(Source text)
— Start —
Re: [ba-ohs-talk] Keyword Indexing
I'm quite familiar with this problem. For commas, it is sufficient to simply
parse into words based on whitespace and em-dashes first, and then check for
punctuation only at the ends of words. The much trickier thing is periods...
--
Kevin Keck
keck@kecklabs.com (01)
on 2002/04/30 12:13 PM, blincoln at blincoln@ssesco.com wrote: (02)
>
>> since that is actually creating new words and phrases. A comma is
>> pretty simple to type and is (in English) a _word_ or _phrase_delimiter_.
>
> A friend and I are working on a java-based keyword indexer at the moment and
> are
> confronting a problem which it seems like must have been solved 10,000
> times already. It is a necessary requirement that the indexer be capable of
> indexing highly technical words. Our area involves a lot of chemical notation
> which includes commas _not_ as delimiters but as word-chars. Like:
>
> N,N-dimethyltryptamine or 3,4-methylpropylamine or others of the sort.
>
> They can get more complicated. We have not yet found any adequate solution
> but if anyone knows of any keyword parsing / tokenizing rule sets that have
> gone through some iterations in development, let me know. It seems like
> the only real chance for tokenizing technical language properly must be
> some sort of dictionary lookup? What a pain.
>
> The following characters can be part of a single chemical notation: , [ ] ( )
> + -
> (minus and dash)
>
> So far, it looks like we will just lose a large portion of the chemical
> notations
> to the indexer. Another idea I've been toying with is the idea of tokenizing
> twice
> and indexing both results.. So I would have a set of "always delimiters"
> which
> would break words for both sets (space is always a delimiter), and "normal
> delimiters" which would be things like the comma, bracket, parentheses.
>
> Create both list of tokens for a given text block, creating a 'normal list'
> and
> a 'technical list' (which is not tokenized with the 'normal delimiters').
> Remove from the 'technical list' any keys that do not contain any of the
> technical delimiters, and then I have a list of 'normal keywords' and a list
> of
> possible 'technical keywords'.
>
> Sounds horrifyingly slow for the project I'm working on (a keyword indexer
> for a spider), but its the best I've come up with so far..
>
> any thoughts or ideas?
>
> bcl
>
>
> (03)
— End —
(Work to complete)
1. Please translate this sentence from the keyword indexing post into Spanish: "It is a necessary requirement that the indexer be capable of indexing highly technical words."
2. Copy the part of the keyword indexing post starting at "Re: [ba-ohs-talk] Keyword" and ending at "keck@kecklabs.com (01)".

(Data listing)
— Start —
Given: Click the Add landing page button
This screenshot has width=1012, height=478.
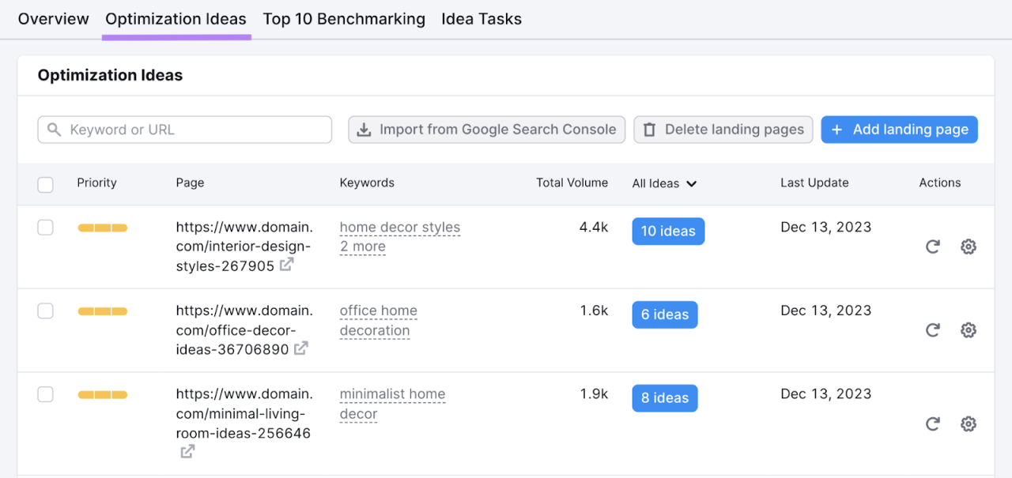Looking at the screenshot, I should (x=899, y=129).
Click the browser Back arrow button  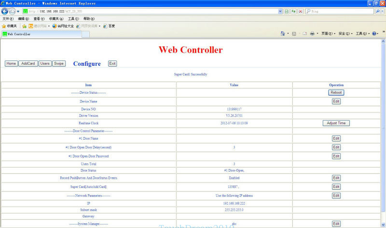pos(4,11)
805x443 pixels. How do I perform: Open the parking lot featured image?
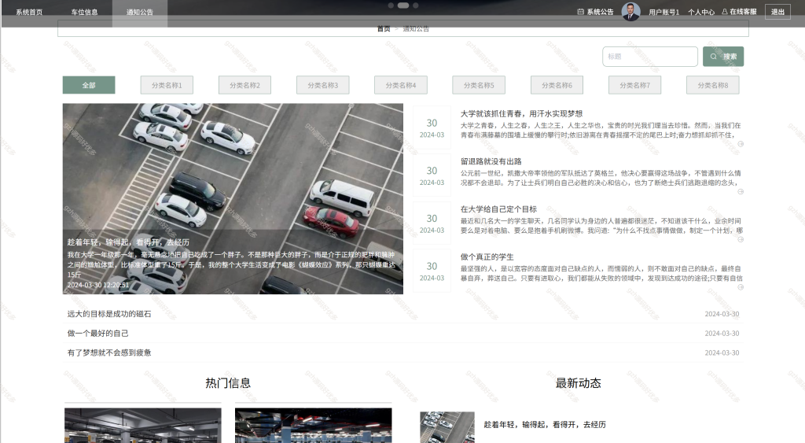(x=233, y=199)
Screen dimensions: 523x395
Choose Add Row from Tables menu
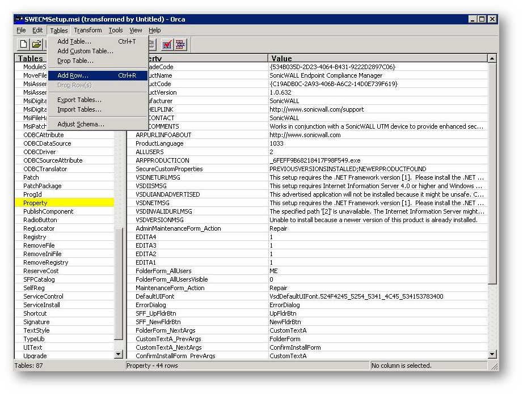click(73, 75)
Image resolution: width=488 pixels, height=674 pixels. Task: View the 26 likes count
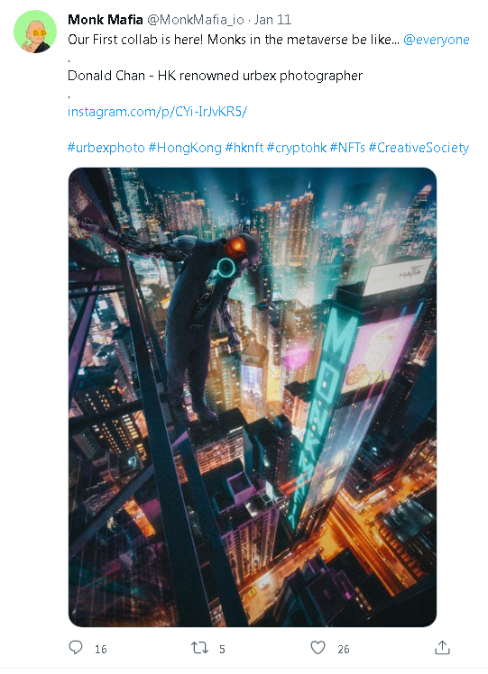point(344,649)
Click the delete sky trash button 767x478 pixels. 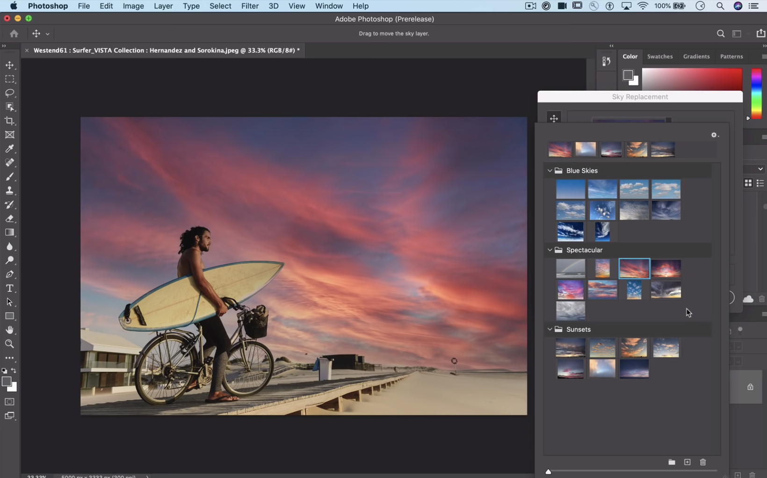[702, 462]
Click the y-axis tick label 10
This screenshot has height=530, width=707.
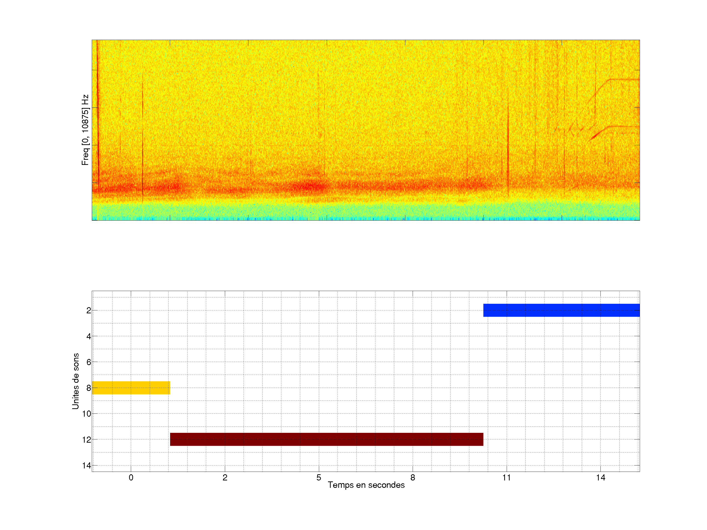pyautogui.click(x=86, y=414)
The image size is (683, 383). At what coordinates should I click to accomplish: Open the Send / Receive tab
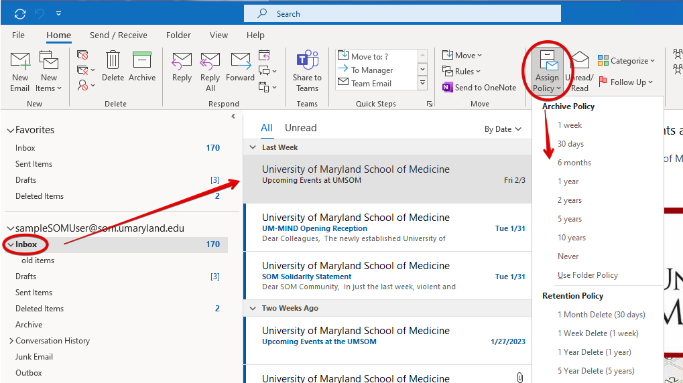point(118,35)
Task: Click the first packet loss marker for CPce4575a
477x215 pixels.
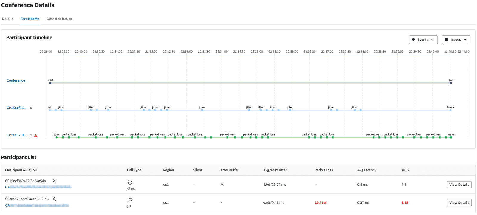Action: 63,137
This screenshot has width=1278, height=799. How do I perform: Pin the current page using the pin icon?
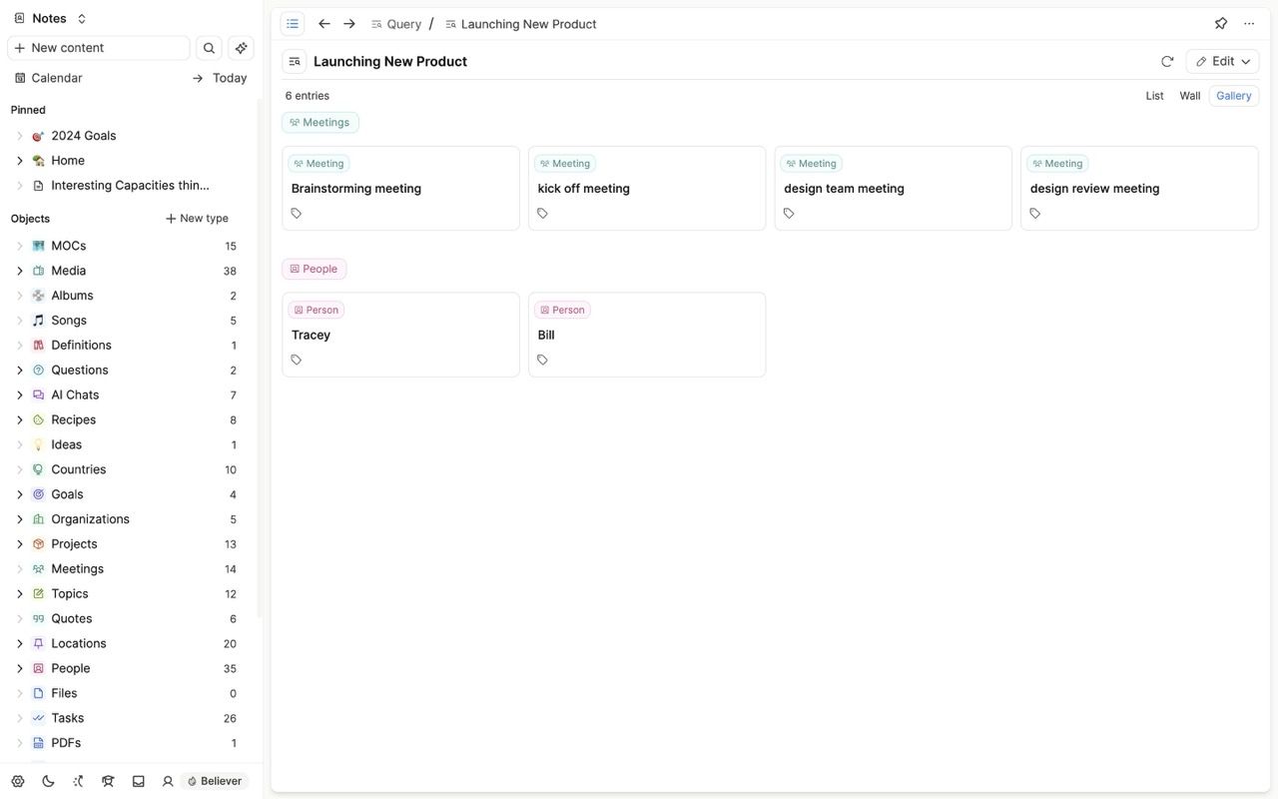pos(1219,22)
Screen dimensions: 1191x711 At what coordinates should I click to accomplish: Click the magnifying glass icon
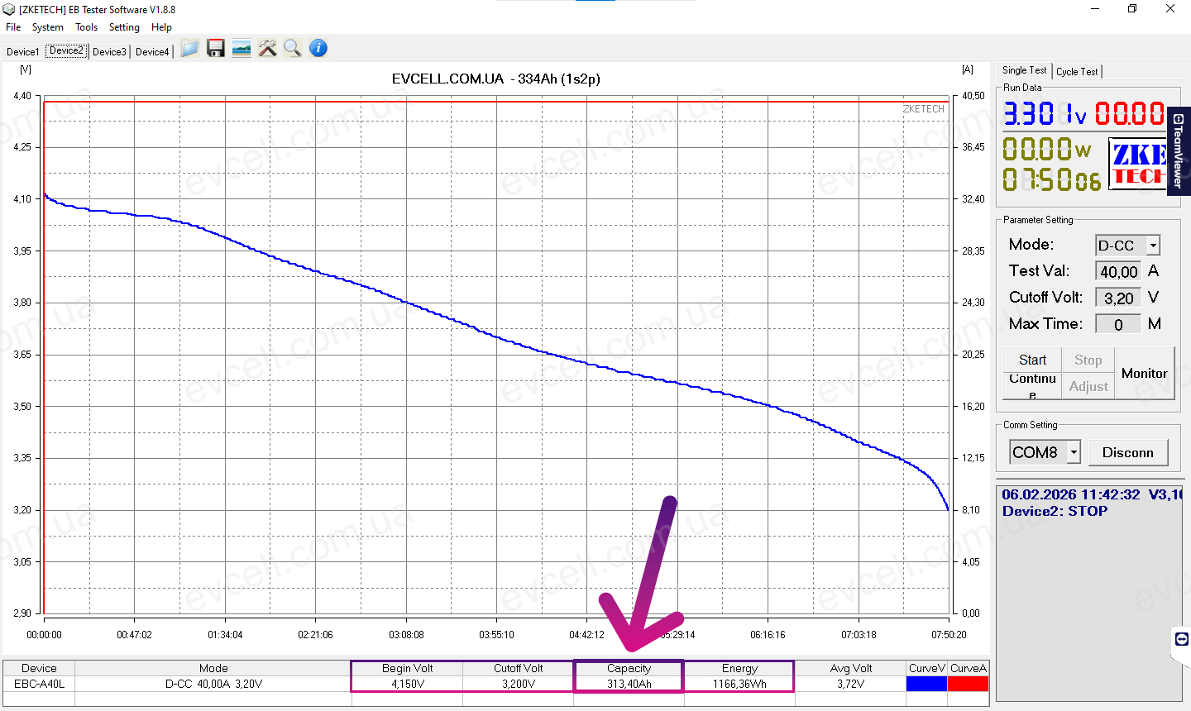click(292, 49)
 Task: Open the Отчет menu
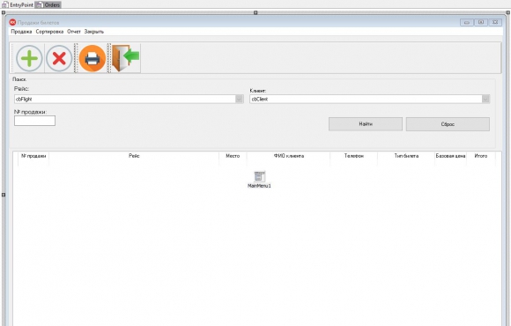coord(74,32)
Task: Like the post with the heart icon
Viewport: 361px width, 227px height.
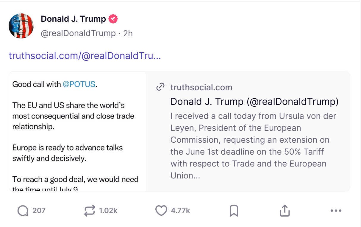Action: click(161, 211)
— End —
(Answers)
1. Es un requisito necesario que el indexador sea capaz de indexar palabras altamente técnicas.

2.
Re: [ba-ohs-talk] Keyword Indexing
I'm quite familiar with this problem. For commas, it is sufficient to simply
parse into words based on whitespace and em-dashes first, and then check for
punctuation only at the ends of words. The much trickier thing is periods...
--
Kevin Keck
keck@kecklabs.com (01)